‘Old-fashioned’ asset allocation suits Sarasin
Burkhard Varnholt |
Sarasin’s Burkhard Varnholt explains why he believes managers should be in no rush to move client money into risky assets in a search for higher returns
Burkhard Varnholt, head of investments at Switzerland’s Bank Sarasin, cuts a striking if slightly eccentric figure, tall, resplendent in a checked suit, freewheeling down Zurich’s Bahnhoffstrasse on an old-fashioned bicycle.
But there is nothing eccentric about Mr Varnholt’s asset allocations, although like his mode of transport, they may err towards the traditional end of the investment spectrum. Recently, he has renewed the focus of his investment team on quality stocks, many of them found on his Swiss doorstep, with names such as Nestlé, Roche, Schindler, Novartis and Zurich FS featuring increasingly prominently in clients’ portfolios.

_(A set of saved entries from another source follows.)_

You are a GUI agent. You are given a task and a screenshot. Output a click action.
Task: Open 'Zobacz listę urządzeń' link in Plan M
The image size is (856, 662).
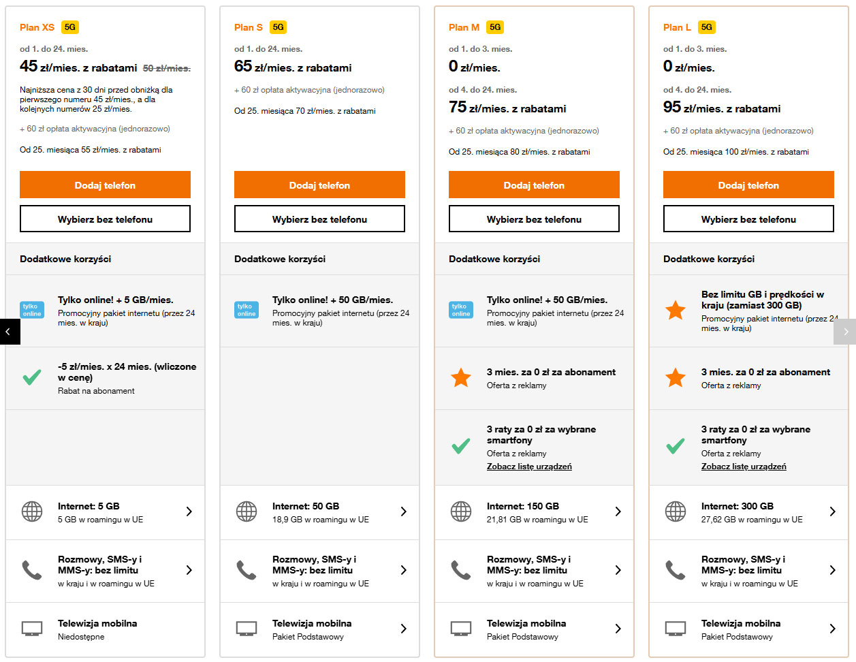click(x=529, y=467)
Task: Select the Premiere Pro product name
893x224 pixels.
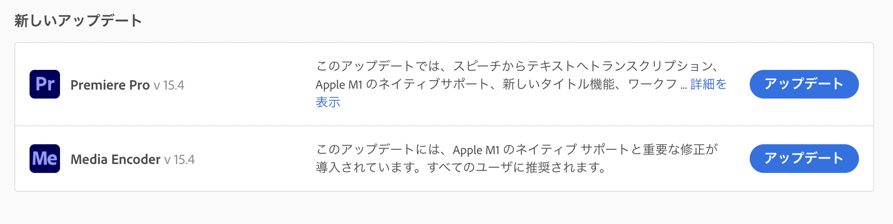Action: (110, 85)
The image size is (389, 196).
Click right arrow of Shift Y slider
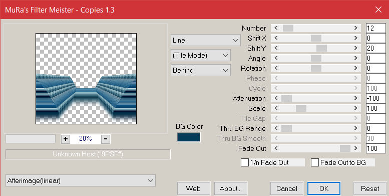356,48
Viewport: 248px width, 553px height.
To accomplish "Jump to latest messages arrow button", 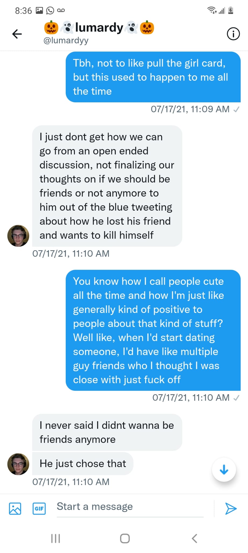I will click(x=224, y=470).
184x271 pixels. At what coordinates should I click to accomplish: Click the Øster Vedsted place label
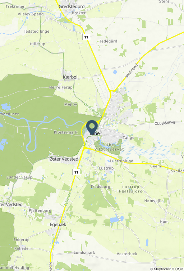pyautogui.click(x=64, y=159)
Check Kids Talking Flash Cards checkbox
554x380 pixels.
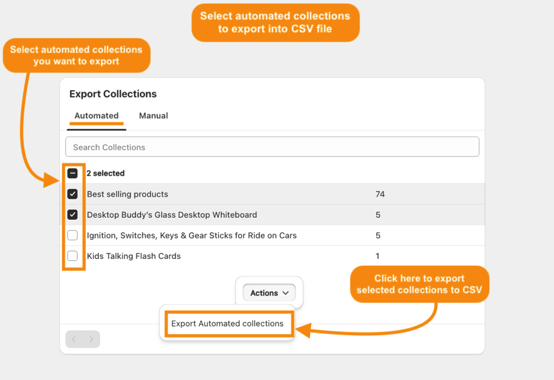[x=73, y=256]

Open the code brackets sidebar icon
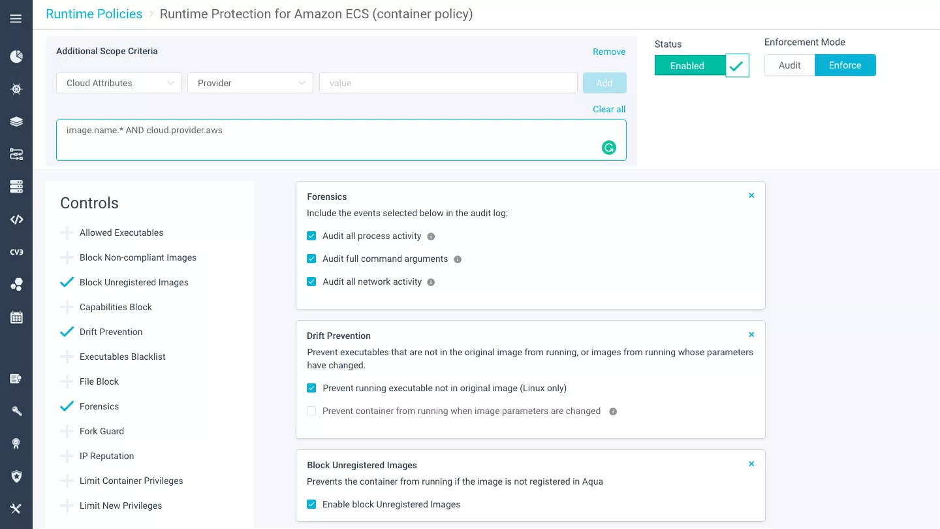[16, 219]
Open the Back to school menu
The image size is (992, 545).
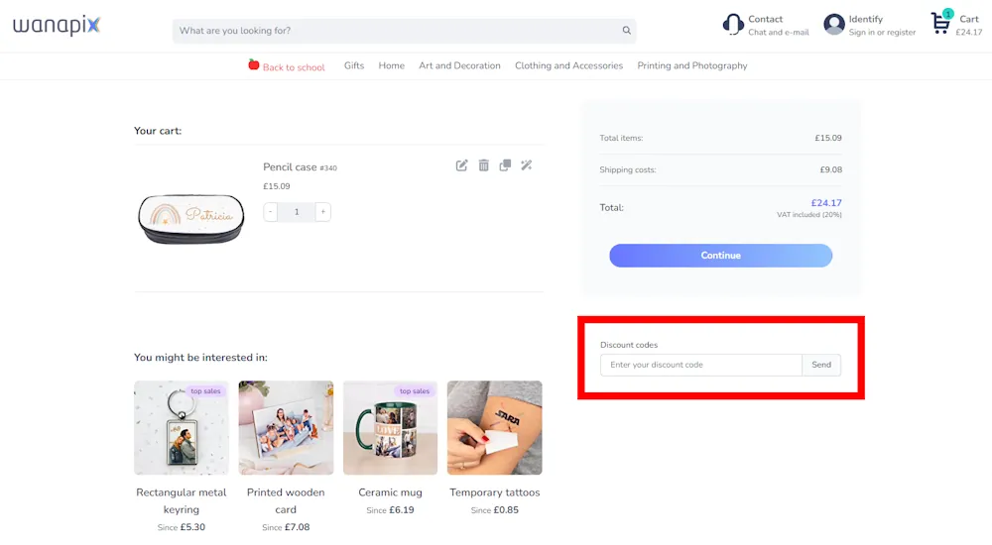click(287, 66)
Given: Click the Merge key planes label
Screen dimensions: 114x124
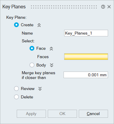Looking at the screenshot, I should tap(38, 75).
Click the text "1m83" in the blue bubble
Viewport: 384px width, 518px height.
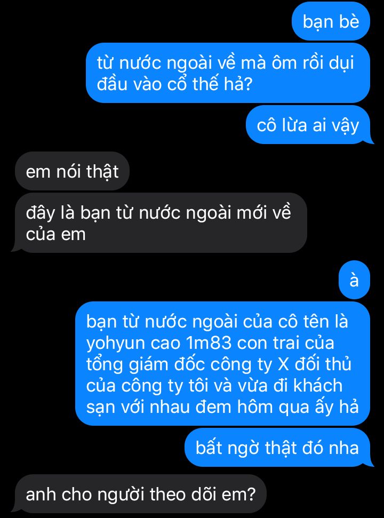click(209, 342)
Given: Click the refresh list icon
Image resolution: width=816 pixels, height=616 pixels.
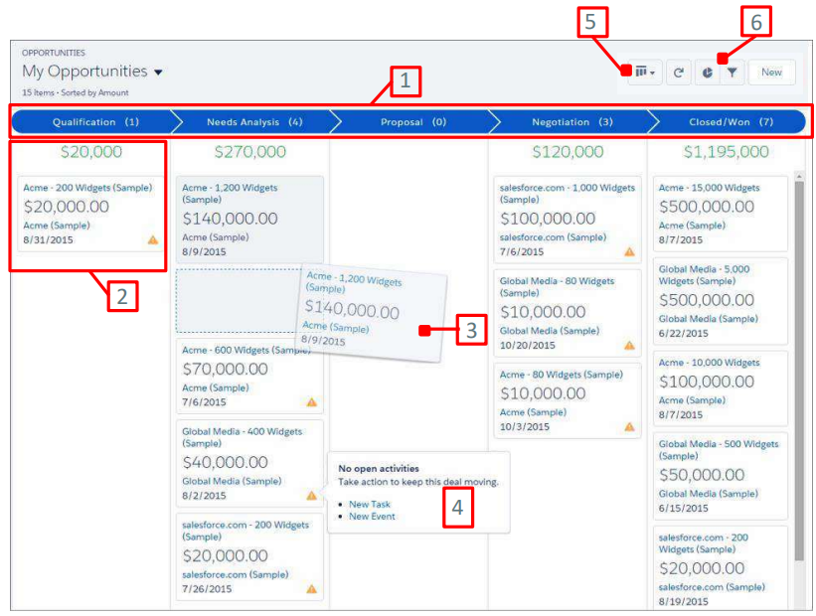Looking at the screenshot, I should coord(679,72).
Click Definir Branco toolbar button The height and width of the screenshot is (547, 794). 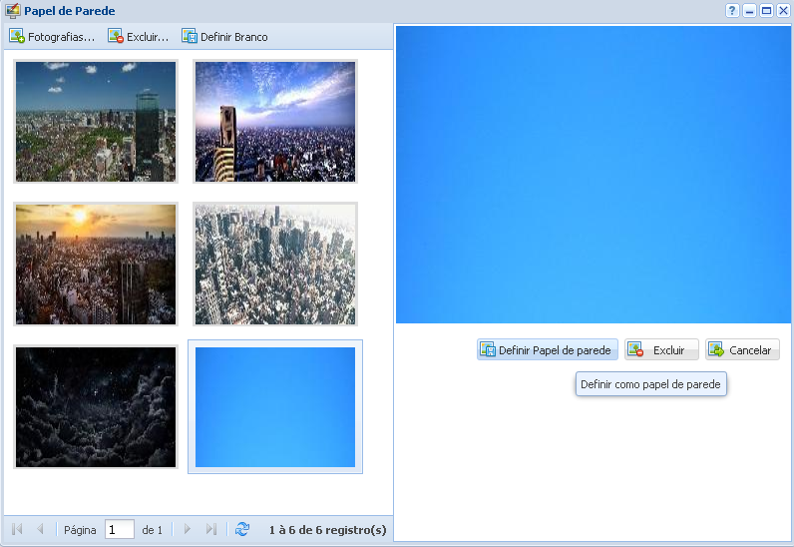pos(224,37)
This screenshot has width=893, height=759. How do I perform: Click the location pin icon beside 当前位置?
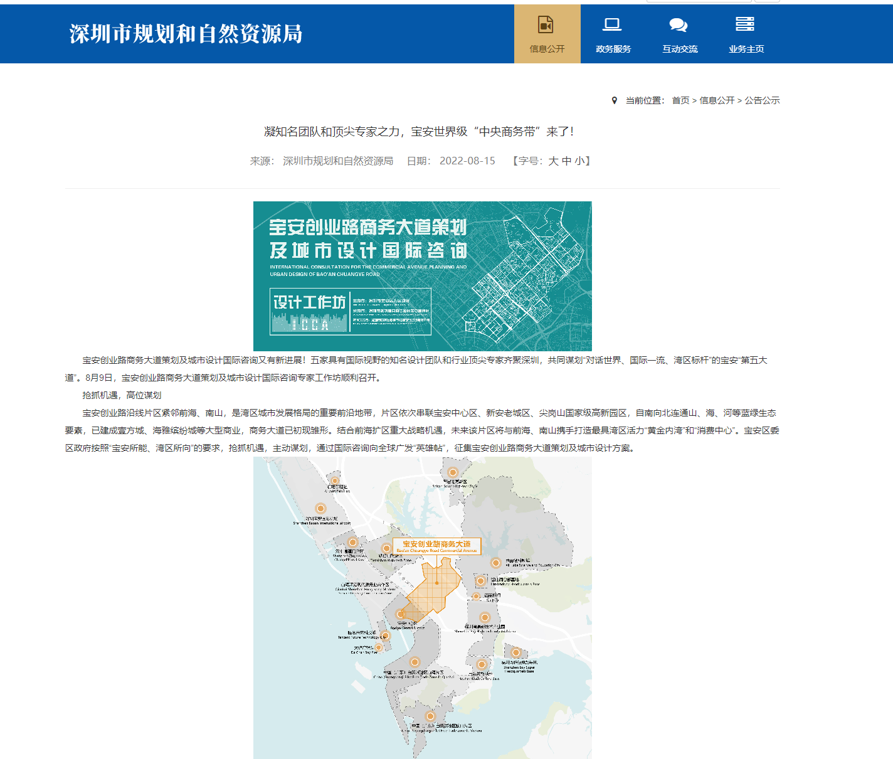tap(615, 100)
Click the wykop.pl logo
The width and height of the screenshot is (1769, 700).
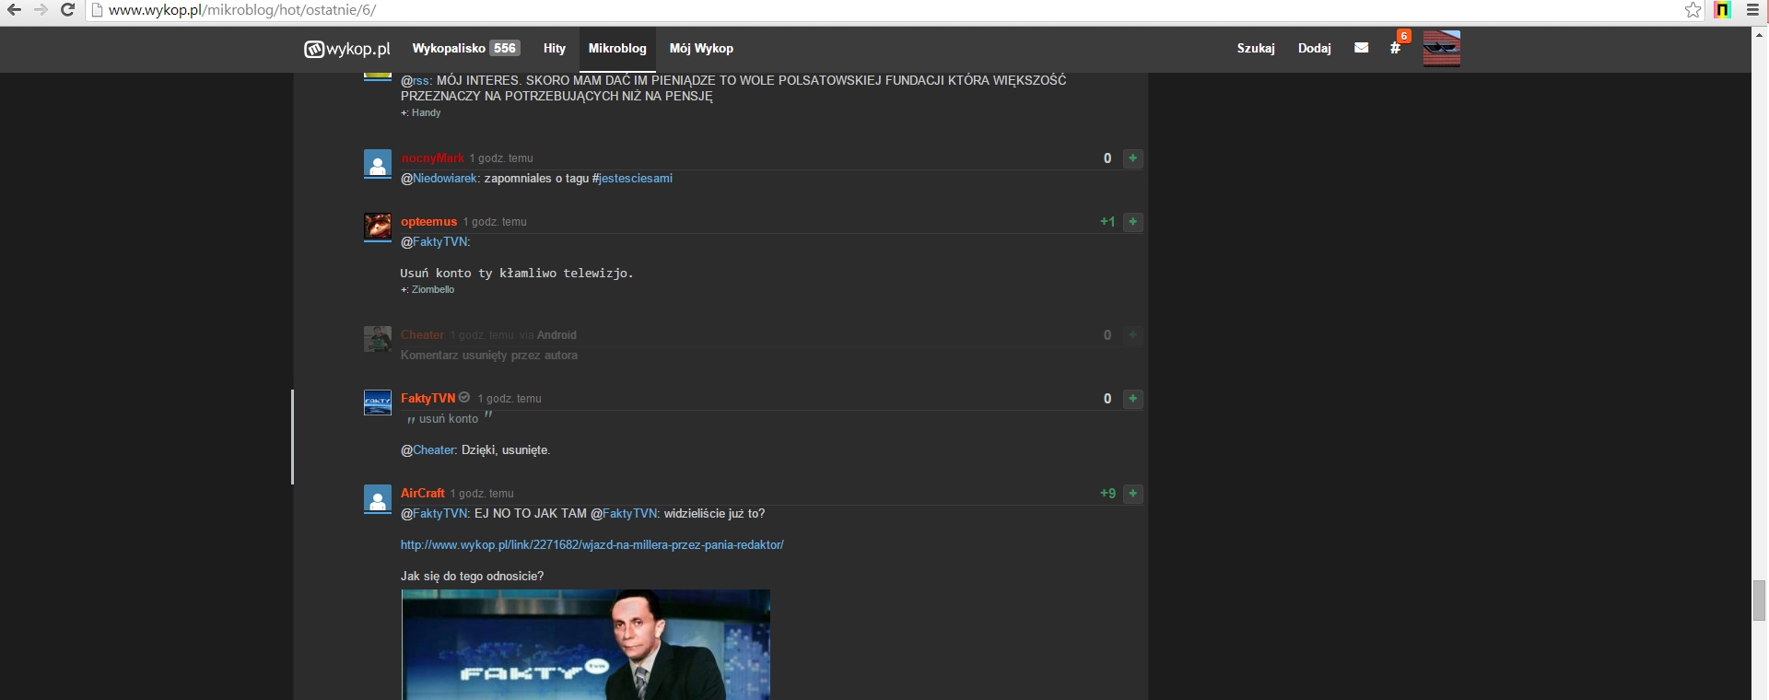tap(347, 49)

“Home bias is one of the never-ending constants of our business,” says Mr Varnholt, between sips of Earl Grey tea in the coffee house on Paradeplatz owned by the Sprungli chocolate-producing family. “There is a flight to safety, people are more concerned about quality of their investments. They are looking for immunity from systemic risks, against a background of poor bond valuations and returns on cash. They are looking for real assets and high quality shares, which give you peace of mind. That is the distinctive feature of our times.”
But Swiss companies are also favoured because of their international outlook. “Novartis, Nestlé and Swatch give you access to the whole world, including Asia and emerging markets,” says Mr Varnholt. “But they also give you a trusted brand name and a trusted government.”
One particular segment of equities which Sarasin is currently shining a spotlight on is the Asian healthcare sector. Some companies in this area also exhibit strong socially responsible investing credentials, as has Bank Sarasin in winning the Best Private Bank for Socially Responsible Investing award from PWM for the second consecutive year.
“The healthcare segment in Asia was chosen because we are looking for attractive growth rates in emerging markets,” he says. “That one stood out due to broad demographic themes.”
Rising wealth in India is not always a positive factor, says Mr Varnholt, with increasing occurrences of diabetes due to a diet becoming full of fat and sugar as incomes increase. “As a result, we are seeing vastly growing healthcare markets in Asia,” he says, with these sectors growing at faster rates than general stocks. “Governments will always treat these markets differently to consumer goods markets. They are more vigilant about efficiency, effectiveness and corporate governance.”
While he was well known at former employer Credit Suisse for a love of structured products and other more exotic investments, the asset allocation at Sarasin remains faithful to the old-style ‘modern’ portfolio theory on which he lectures occasionally to university students. “We don’t do alternatives and don’t invest in illiquid assets,” he says.
“We are very old-fashioned in our belief that you can create any required portfolio using cash, bonds and stocks. If you use these three skilfully, there is no requirement for a manager that just uses alternatives.”
The asset allocation decision, is he believes, always the key one for the client, eclipsing other albeit important processes such as investment selection. Open architecture selections of hundreds of funds, which he helped to introduce at Credit Suisse during the 1990s, while still valid, can be overrated, he now thinks.
“I still believe in this model,” says Mr Varnholt. “But 10 years ago, it was a novel concept and very difficult to introduce in banks in the first place. Now that everybody has it, there are more funds than single stocks, which in itself should be food for thought. You can pick any stock or fund you like, but it is more important to spend time talking about how much risk you are prepared to take in your portfolio.”
Mr Varnholt is in no rush to recommend customers should return to risky assets in search of higher returns. Chief investment officers at banks, he believes, should “continue to resist the temptation of being over-active in every single quarter. There will always be new political and economic surprises.”
Currently, the uncertain environment among private clients is very similar to 2008, he thinks, with a competitive banking environment in which customers are searching for safe banks, often the smaller or mid-size institutions. “In this climate, we would typically see a natural increase in enquiries,” smiles Mr Varnholt, with technically-minded portfolio managers rising in prominence in banking structures at the expense of the wining-and-dining style relationship managers.
He looks back fondly as his market call three years ago, when after a tour of Asia, he described Far Eastern stocks as offering the best buying opportunity in a generation, but the market has changed today in some key respects. “We are now in capital protection mode and have been de-risking our portfolios,” says Mr Varnholt. “Cash is our most overweight position.”